§ **Request A**: Please copy the GitHub Actions outage story word for word, starting at the words "What Actions Redis" and stopping after the words "jobs firing simultaneously.".

§ **Passage to read**:
____

The Story
On March 5, 2026, GitHub's CI/CD coordination layer hit a ceiling. A Redis cluster responsible for managing the GitHub Actions job queue degraded, and within minutes 95% of workflow runs couldn't start. Pull request checks froze — not with an error, just silence. The average delay before jobs eventually ran was 30 minutes. For teams running time-sensitive deploys or on-call automated checks, that silence cost real hours.
What Actions Redis actually does
The Redis cluster coordinates job dispatch: which workflow runs are pending, which runners are available, which jobs can be scheduled. When it degrades, the queue coordination layer stops working. GitHub receives the webhook trigger, acknowledges it — and then loses the job in the queue.The failure exposed a structural weakness: all workflow job coordination ran through a single Redis cluster with no sharding by workload type. A failure in that cluster wasn't a partial outage — it was a near-total one. Replication lag prevented a clean failover. The replica that took over inherited an incomplete queue state, which caused a second wave of issues as engineers tried to recover the backlog without triggering a thundering herd of queued jobs firing simultaneously.
Problem
A single Redis cluster owned all Actions job queue coordination. Degradation blocked 95% of workflow dispatch. Replication lag made failover incomplete, prolonging recovery.
Problem
Redis cluster degrades
Job dispatch rate drops sharply. Engineers are paged. 95% of Actions workflows stop starting within five minutes.

____

§ **Given records**:
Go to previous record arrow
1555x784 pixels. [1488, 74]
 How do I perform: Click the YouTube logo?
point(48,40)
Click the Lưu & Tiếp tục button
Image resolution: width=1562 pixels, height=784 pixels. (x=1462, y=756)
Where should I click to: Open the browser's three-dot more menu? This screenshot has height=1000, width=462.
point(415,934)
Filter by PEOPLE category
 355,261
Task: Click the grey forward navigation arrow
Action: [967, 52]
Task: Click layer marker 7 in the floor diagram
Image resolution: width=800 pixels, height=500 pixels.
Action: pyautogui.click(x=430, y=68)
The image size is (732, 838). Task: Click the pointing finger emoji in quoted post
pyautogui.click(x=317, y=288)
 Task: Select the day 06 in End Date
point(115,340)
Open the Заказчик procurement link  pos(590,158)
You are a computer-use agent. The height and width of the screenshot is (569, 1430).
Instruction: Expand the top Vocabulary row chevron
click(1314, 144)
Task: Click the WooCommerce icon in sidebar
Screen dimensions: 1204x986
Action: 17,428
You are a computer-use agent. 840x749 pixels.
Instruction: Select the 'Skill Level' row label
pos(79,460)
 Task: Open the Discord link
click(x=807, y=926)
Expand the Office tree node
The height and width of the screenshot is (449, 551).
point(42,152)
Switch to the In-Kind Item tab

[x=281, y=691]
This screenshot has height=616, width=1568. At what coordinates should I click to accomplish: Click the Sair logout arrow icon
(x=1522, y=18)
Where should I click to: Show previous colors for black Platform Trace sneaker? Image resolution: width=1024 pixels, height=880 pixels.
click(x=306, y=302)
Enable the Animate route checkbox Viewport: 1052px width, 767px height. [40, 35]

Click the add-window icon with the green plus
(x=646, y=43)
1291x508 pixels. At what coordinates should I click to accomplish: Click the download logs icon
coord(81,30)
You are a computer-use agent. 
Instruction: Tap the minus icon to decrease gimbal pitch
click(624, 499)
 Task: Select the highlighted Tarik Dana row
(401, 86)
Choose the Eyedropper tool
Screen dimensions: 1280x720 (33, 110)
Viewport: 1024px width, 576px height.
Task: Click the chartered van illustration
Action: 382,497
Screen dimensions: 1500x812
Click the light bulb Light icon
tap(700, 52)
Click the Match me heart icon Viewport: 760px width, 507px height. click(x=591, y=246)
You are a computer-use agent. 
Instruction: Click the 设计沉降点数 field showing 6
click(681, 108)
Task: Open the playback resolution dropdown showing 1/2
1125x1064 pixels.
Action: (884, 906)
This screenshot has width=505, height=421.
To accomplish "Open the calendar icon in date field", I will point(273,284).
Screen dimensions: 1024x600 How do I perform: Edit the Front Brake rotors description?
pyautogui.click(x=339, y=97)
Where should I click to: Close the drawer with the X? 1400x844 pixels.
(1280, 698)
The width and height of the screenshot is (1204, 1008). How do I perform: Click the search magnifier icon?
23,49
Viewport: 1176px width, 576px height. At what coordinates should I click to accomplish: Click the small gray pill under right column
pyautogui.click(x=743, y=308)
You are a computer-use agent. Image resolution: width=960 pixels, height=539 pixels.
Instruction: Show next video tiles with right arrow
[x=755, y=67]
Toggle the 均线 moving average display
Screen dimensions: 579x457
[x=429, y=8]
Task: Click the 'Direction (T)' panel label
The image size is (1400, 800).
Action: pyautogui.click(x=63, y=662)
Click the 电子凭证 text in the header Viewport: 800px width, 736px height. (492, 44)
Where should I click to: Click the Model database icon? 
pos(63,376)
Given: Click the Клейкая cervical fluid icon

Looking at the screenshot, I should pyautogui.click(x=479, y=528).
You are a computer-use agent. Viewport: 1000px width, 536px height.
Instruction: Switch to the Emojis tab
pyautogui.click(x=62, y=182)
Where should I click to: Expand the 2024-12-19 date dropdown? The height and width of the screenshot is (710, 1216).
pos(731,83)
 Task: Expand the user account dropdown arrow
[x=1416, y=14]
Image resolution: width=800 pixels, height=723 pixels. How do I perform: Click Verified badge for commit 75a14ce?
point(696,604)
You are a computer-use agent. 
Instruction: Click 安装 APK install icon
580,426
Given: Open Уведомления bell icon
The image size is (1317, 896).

____

§ **Request B**: In the rows, rename every "icon" to "button" in the lines from the one containing "You are a computer-use agent. 840x749 pixels." through the one containing "coord(81,30)", changing nothing else. Return only those lines.

§ **Task output A**:
What Actions Redis actually does
The Redis cluster coordinates job dispatch: which workflow runs are pending, which runners are available, which jobs can be scheduled. When it degrades, the queue coordination layer stops working. GitHub receives the webhook trigger, acknowledges it — and then loses the job in the queue.The failure exposed a structural weakness: all workflow job coordination ran through a single Redis cluster with no sharding by workload type. A failure in that cluster wasn't a partial outage — it was a near-total one. Replication lag prevented a clean failover. The replica that took over inherited an incomplete queue state, which caused a second wave of issues as engineers tried to recover the backlog without triggering a thundering herd of queued jobs firing simultaneously.

§ **Task output B**:
You are a computer-use agent. 840x749 pixels.
Instruction: Select the 'Skill Level' row label
pos(79,460)
 Task: Open the Discord link
click(x=807, y=926)
Expand the Office tree node
The height and width of the screenshot is (449, 551).
point(42,152)
Switch to the In-Kind Item tab

[x=281, y=691]
This screenshot has height=616, width=1568. At what coordinates should I click to accomplish: Click the Sair logout arrow button
(x=1522, y=18)
Where should I click to: Show previous colors for black Platform Trace sneaker? Image resolution: width=1024 pixels, height=880 pixels.
click(x=306, y=302)
Enable the Animate route checkbox Viewport: 1052px width, 767px height. [40, 35]

Click the add-window button with the green plus
(x=646, y=43)
1291x508 pixels. At what coordinates should I click to accomplish: Click the download logs button
coord(81,30)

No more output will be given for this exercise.